*Tugas*
Dari artikel tentang gelatin, salin tanpa diubah bagian yang dibuka dengan kata-kata berisi "Namun, banyak cendekiawan" dan ditutup dengan "dengan aturan agama.".

*Kutipan Dokumen*
Logo DW

Apakah Gelatin Halal atau Haram?

DW/A.Maciol
DW/A.Maciol
Sumber :
  • dw

Apakah hanya mitos bahwa gelatin haram?

Selama beberapa tahun, diskusi tentang gelatin telah diangkat oleh komunitas muslim di seluruh dunia. Mayoritas masyarakat dan cendekiawan muslim percaya bahwa gelatin apa pun yang terbuat dari hewan adalah haram, terutama jika itu dari babi.

Perusahaan Pengembangan Industri Halal (HDC) yang berbasis di Malaysia telah menerbitkan fatwa seorang cendekiawan dari Universitas Al-Azhar.

Su’aad Salih, profesor Fiqih di Universitas Al-Azhar mengatakan, "Gelatin adalah zat rapuh yang diekstraksi dengan merebus tulang, kuku, dan jaringan hewan. Jadi itu tergantung pada hewan tersebut. Jika itu adalah hewan yang dagingnya halal, seperti sapi, unta, domba dan sebagainya, maka gelatin adalah halal, dan demikian pula halnya dengan semua makanan yang disiapkan darinya. Namun, jika hewan itu dari daging haram seperti babi, maka gelatin yang dibuat itu haram.”

Namun, banyak cendekiawan muslim dan anggota dewan Fiqih lainnya memiliki pendapat berbeda. Cendekiawan Syekh Muhammad Ibnu Umar Bazmool mengatakan dalam publikasi Muwahhideen yang berbasis di Tobago, karena gelatin berubah dari bentuk aslinya dan proses tersebut mengubah karakter zat, maka ini membuatnya dari haram menjadi halal.

Banyak anggota dewan Fiqih lainnya memiliki logika yang sama tentang gelatin. Mereka memberikan contoh anggur yang tidak dilarang dalam Islam sedangkan alkohol yang dibuat dari anggur adalah haram. Juga sebaliknya, ketika alkohol dijadikan bahan dasar cuka, tidak ada konflik dengan aturan agama.

*Data Terekstrak*
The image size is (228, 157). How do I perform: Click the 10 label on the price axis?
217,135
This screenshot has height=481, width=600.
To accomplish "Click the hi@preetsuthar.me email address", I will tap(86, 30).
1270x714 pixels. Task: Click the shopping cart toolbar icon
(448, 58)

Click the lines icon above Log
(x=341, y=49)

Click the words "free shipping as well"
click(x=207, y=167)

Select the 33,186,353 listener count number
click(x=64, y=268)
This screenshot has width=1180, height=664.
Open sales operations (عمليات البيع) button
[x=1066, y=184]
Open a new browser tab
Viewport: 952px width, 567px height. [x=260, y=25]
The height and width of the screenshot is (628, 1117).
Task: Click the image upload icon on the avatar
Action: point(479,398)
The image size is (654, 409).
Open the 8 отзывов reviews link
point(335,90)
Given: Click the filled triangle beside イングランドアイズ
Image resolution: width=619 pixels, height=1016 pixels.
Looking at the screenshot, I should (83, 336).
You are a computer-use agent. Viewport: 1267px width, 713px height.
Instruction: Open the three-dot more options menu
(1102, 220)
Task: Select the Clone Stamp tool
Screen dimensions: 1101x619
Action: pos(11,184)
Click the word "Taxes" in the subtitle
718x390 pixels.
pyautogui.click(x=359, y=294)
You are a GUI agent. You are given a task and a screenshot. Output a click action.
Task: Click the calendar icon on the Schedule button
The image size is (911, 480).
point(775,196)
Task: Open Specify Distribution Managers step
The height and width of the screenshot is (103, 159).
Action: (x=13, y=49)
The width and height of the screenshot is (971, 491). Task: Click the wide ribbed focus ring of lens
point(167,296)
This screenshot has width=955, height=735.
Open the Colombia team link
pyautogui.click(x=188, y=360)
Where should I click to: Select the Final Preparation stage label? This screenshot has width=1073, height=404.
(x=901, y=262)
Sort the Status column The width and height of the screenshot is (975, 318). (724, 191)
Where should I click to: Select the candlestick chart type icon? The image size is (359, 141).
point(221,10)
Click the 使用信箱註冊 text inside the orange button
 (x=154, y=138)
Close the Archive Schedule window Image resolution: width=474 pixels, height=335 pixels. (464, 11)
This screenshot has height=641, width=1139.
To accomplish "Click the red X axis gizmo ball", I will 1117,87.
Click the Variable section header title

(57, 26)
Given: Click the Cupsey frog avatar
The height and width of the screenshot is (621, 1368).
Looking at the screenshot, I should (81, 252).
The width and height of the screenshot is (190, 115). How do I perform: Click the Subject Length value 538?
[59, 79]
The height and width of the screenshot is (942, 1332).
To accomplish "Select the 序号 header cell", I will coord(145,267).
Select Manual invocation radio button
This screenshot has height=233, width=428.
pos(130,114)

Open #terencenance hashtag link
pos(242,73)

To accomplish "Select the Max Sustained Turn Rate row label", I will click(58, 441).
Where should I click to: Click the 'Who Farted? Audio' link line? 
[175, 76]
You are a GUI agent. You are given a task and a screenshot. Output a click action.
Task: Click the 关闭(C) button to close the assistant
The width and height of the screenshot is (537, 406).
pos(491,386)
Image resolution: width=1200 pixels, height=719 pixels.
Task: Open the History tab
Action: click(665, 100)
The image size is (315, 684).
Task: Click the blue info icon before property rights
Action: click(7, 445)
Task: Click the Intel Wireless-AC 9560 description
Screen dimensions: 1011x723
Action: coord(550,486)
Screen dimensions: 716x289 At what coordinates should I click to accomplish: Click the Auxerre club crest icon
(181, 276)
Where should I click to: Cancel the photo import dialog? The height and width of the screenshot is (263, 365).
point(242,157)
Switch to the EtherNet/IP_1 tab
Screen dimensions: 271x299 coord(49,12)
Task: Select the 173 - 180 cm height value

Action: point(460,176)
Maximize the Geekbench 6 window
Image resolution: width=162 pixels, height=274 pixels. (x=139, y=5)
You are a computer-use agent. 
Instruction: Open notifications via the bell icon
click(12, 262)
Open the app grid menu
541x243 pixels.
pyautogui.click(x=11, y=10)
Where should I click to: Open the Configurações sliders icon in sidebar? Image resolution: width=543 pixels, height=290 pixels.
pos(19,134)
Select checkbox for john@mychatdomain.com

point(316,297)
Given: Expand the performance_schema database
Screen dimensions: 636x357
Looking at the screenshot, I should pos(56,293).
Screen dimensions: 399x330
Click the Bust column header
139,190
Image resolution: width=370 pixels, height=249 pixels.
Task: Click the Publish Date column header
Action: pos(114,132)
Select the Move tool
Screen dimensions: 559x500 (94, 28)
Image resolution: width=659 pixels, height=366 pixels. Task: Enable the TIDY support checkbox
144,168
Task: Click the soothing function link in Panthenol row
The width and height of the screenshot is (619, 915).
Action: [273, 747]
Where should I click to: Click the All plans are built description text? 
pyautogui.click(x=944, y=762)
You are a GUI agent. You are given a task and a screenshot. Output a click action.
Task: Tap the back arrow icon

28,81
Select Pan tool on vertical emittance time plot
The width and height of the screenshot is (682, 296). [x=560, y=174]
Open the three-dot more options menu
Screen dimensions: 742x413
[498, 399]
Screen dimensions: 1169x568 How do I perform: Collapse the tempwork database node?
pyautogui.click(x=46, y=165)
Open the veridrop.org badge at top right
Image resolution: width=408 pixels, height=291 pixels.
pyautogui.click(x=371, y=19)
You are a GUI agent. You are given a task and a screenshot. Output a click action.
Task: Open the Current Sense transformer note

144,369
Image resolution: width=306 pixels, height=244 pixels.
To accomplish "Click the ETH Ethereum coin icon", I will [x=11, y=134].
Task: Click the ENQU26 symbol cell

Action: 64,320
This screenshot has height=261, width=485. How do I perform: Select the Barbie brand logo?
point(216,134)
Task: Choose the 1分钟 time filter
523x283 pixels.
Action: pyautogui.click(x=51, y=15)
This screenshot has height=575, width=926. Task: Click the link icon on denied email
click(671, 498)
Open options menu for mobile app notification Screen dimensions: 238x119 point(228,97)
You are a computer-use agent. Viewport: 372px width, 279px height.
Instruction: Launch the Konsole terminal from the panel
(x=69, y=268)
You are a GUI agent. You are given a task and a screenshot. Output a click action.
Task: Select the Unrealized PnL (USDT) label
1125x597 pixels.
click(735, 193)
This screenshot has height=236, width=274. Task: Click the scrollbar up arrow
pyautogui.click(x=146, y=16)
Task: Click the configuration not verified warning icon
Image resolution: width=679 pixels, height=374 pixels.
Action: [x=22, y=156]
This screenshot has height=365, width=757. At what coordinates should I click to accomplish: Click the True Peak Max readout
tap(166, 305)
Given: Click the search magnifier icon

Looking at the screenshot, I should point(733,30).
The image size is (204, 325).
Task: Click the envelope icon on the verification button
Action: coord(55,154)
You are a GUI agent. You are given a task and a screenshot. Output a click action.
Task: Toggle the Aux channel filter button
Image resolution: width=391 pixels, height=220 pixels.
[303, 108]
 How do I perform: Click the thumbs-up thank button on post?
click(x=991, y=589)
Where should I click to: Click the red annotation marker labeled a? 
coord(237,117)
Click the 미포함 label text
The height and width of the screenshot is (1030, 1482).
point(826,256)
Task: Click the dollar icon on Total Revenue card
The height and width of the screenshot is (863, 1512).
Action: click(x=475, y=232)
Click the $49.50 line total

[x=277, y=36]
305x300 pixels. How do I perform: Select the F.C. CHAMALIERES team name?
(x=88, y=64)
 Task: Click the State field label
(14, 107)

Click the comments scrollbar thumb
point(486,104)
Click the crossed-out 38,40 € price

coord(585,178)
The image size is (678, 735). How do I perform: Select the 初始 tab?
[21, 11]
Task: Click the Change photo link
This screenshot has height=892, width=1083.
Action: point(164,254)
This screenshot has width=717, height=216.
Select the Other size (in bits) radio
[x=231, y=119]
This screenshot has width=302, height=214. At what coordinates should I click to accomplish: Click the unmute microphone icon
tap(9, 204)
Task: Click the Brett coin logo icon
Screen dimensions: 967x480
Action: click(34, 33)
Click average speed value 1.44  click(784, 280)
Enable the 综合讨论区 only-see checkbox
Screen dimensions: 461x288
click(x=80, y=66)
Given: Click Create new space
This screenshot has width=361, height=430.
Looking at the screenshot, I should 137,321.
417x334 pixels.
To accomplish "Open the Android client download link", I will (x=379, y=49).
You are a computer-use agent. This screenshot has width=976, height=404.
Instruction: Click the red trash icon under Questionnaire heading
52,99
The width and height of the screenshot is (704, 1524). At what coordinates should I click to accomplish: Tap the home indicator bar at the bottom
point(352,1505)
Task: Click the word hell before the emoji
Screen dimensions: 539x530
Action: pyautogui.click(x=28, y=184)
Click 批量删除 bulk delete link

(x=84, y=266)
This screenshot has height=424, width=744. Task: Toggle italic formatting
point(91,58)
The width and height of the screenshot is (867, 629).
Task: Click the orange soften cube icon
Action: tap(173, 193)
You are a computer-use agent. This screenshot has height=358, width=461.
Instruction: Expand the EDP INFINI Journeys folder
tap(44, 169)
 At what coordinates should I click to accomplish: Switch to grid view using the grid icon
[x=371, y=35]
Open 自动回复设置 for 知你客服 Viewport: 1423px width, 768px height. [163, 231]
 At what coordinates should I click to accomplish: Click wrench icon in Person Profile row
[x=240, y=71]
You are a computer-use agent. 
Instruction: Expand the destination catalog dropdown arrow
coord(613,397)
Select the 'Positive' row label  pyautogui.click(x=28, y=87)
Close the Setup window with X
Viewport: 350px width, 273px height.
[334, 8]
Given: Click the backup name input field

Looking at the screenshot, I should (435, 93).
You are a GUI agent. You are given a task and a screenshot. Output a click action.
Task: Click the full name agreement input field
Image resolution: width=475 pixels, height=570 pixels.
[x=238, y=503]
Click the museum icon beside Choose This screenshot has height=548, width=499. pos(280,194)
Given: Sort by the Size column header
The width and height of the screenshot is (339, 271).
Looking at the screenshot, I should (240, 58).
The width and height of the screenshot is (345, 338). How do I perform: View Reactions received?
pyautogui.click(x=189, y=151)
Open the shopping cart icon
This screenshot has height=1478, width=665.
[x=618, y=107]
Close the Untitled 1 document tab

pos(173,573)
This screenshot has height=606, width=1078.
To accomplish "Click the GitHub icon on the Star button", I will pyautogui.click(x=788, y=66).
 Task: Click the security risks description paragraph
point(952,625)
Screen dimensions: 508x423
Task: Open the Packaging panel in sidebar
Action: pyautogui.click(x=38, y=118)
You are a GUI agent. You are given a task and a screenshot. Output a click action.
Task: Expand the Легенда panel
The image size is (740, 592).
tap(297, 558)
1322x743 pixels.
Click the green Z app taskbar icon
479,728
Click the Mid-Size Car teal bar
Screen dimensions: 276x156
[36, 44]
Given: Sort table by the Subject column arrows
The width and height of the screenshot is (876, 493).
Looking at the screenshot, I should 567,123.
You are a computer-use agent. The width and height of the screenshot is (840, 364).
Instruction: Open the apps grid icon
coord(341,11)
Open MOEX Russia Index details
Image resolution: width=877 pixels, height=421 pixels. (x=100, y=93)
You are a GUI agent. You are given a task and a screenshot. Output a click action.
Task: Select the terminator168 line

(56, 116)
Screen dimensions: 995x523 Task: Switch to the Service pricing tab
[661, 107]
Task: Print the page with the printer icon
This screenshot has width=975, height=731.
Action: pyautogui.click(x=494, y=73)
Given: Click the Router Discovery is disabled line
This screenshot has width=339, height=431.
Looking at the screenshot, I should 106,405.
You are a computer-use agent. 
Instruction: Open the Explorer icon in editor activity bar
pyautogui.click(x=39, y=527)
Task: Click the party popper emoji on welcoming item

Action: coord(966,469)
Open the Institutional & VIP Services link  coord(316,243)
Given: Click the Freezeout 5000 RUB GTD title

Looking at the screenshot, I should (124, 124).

*Tugas Selesai*
Namun, banyak cendekiawan muslim dan anggota dewan Fiqih lainnya memiliki pendapat berbeda. Cendekiawan Syekh Muhammad Ibnu Umar Bazmool mengatakan dalam publikasi Muwahhideen yang berbasis di Tobago, karena gelatin berubah dari bentuk aslinya dan proses tersebut mengubah karakter zat, maka ini membuatnya dari haram menjadi halal.

Banyak anggota dewan Fiqih lainnya memiliki logika yang sama tentang gelatin. Mereka memberikan contoh anggur yang tidak dilarang dalam Islam sedangkan alkohol yang dibuat dari anggur adalah haram. Juga sebaliknya, ketika alkohol dijadikan bahan dasar cuka, tidak ada konflik dengan aturan agama.